I wish to do that this time around again by looking at the manifestos of the participating parties and hope that by August 12, 2021 when the country goes to the poll I will have come up with one again.
To start that process, I would like to look at the United Party for National Development (UPND) one which was unveiled last week.
This will be done by highlighting salient economic issues being proposed in the 20-page document.
Broadly, the manifesto is anchored on 12 pillars which include aspects of the social sector.
The 12 key focus areas are to create quality jobs, to eradicate poverty, provide universal access to high quality healthcare, attain macroeconomic stability and prioritise areas of national development and invest in people through quality education and empowerment.
Others are to transform and diversify the economy to meet the aspiration of the people, reduce socio-economic disparities among regions, eradicate power blackouts through better management of existing facilities and eradicate government waste, corruption and strengthen governance;
The rest are to eradicate tribal divisions by unifying all Zambians and establish a durable constitutional as well as establish good governance norms that promote transparency, accountability, consultation and dialogue.
Obviously, some of these areas are beyond the scope of this platform which mainly concerns itself with economic policy issues.
The UPND says it seeks to realise Zambia’s aspiration of becoming a prosperous middle-income country through three main phases.
These phases are the recovery and stabilisation, the steady growth and take-off.
From August 2021 to the end of the year, the UPND, if elected, plans to firmly implement credible policies with five objectives.
The five objectives are to lower the fiscal deficit, restore market confidence, bring stability to the economy, enable a speedy recovery in economic growth and ensure debt management and sustainability.
To achieve that, the party plans to undertake three major programmes including economic transformation, which it says will be the overarching framework that will bring together our interventions in various sectors.
The other programme is in entrepreneurship, which it says will target the formation of a robust indigenous entrepreneurship base.
The last programme is in digital revolution which it says will involve deepening the digital and knowledge economy to leap-frog the progress towards the 2030 Vision.
Under agriculture and agro-processing, UPND projects increasing agriculture’s contribution to economic growth by increasing production for food security as well as agro-processing and manufacturing for both domestic and export markets.
To achieve that agenda, the party proposes to prioritise the agricultural productivity.
In that area, the manifesto states that the UPND Government will improve agricultural productivity to meet household and national food security enroute to becoming the regional breadbasket.
Gradually it will create a pathway to reduce dependence on harmful chemicals in farming and move towards more soil-friendly organic farming and use of natural soil enhancement methods.
That party will ensure access to affordable agricultural inputs such as fertilisers, chemicals and pesticides, and machinery.
The manifesto states that the government will partner with the private sector to ease access to, and ensure availability of low-cost finance to farmers and establish agro-input manufacturing industries in partnership with the private sector to produce seed, fertiliser and implements.

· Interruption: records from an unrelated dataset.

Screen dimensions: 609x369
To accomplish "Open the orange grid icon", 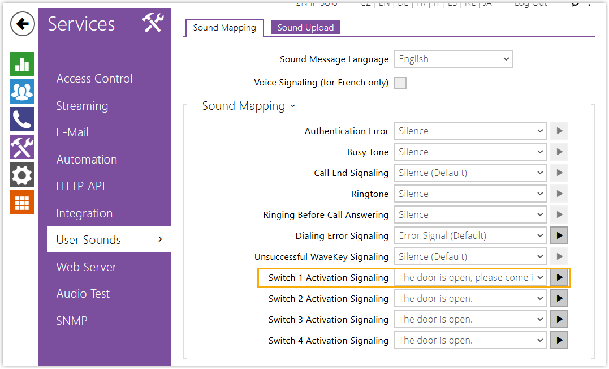I will click(x=22, y=203).
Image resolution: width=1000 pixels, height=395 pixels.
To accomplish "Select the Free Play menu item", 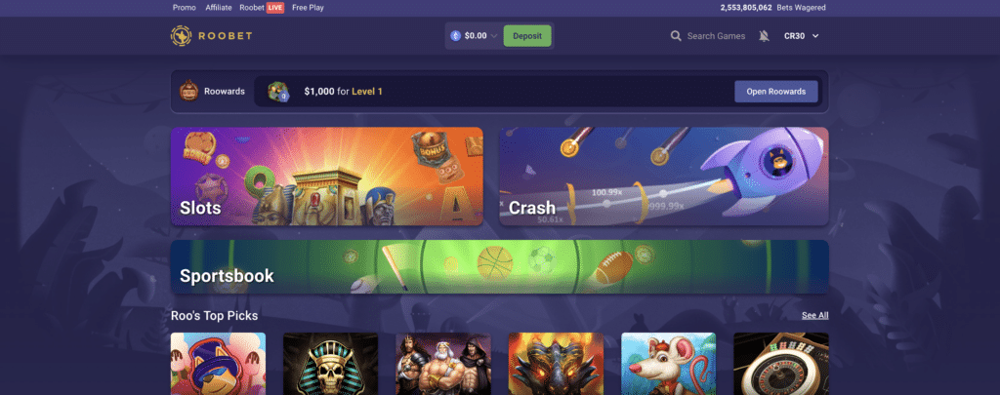I will point(308,8).
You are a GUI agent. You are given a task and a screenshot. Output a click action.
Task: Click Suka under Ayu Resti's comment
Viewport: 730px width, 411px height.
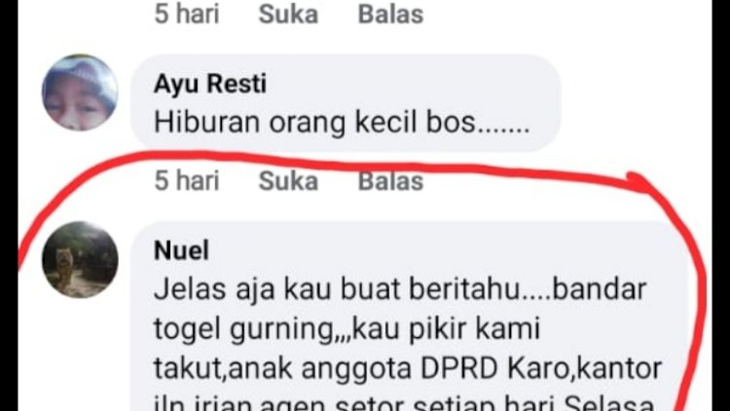pyautogui.click(x=288, y=181)
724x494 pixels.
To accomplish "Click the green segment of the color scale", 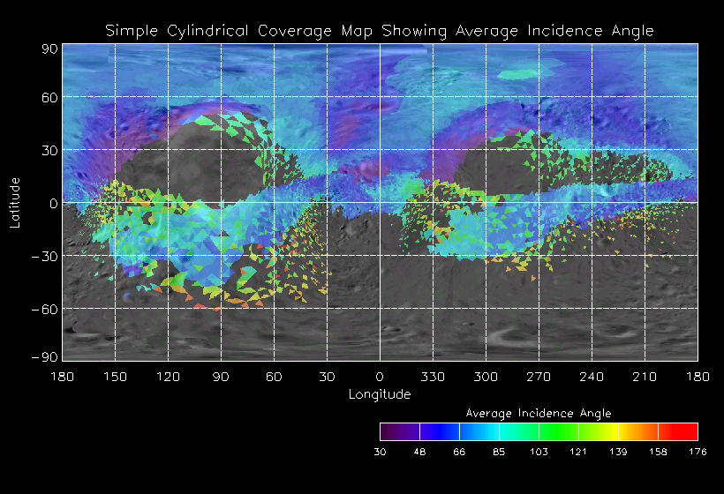I will 559,431.
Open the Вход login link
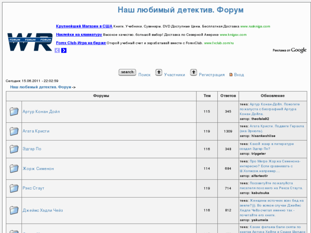The width and height of the screenshot is (311, 233). pyautogui.click(x=239, y=74)
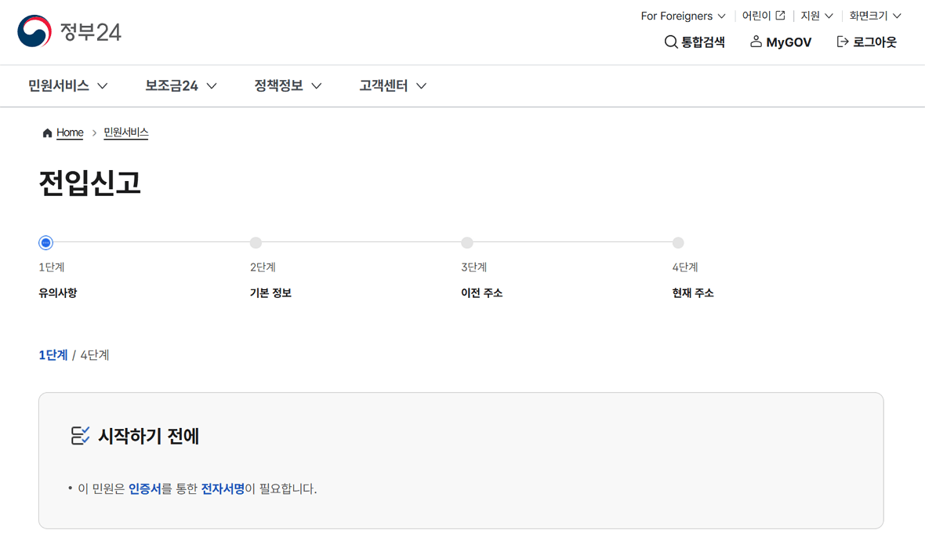Select the 3단계 이전 주소 step dot

coord(467,242)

Other highlights of the document in the agro sector is promotion of establishment of permanent agro-dealer networks across the country and provision of targeted farm input packages through pass-on programmes, fertilizer, seed and appropriate farming.
The party says it will enhance agricultural diversification away from maize to mitigate natural shocks such as drought by growing drought-resistant crops and promote small and medium scale agro-based and non-agricultural industries.
We will look at other areas of the economic sector next and evaluate the manifesto on its economic provisions.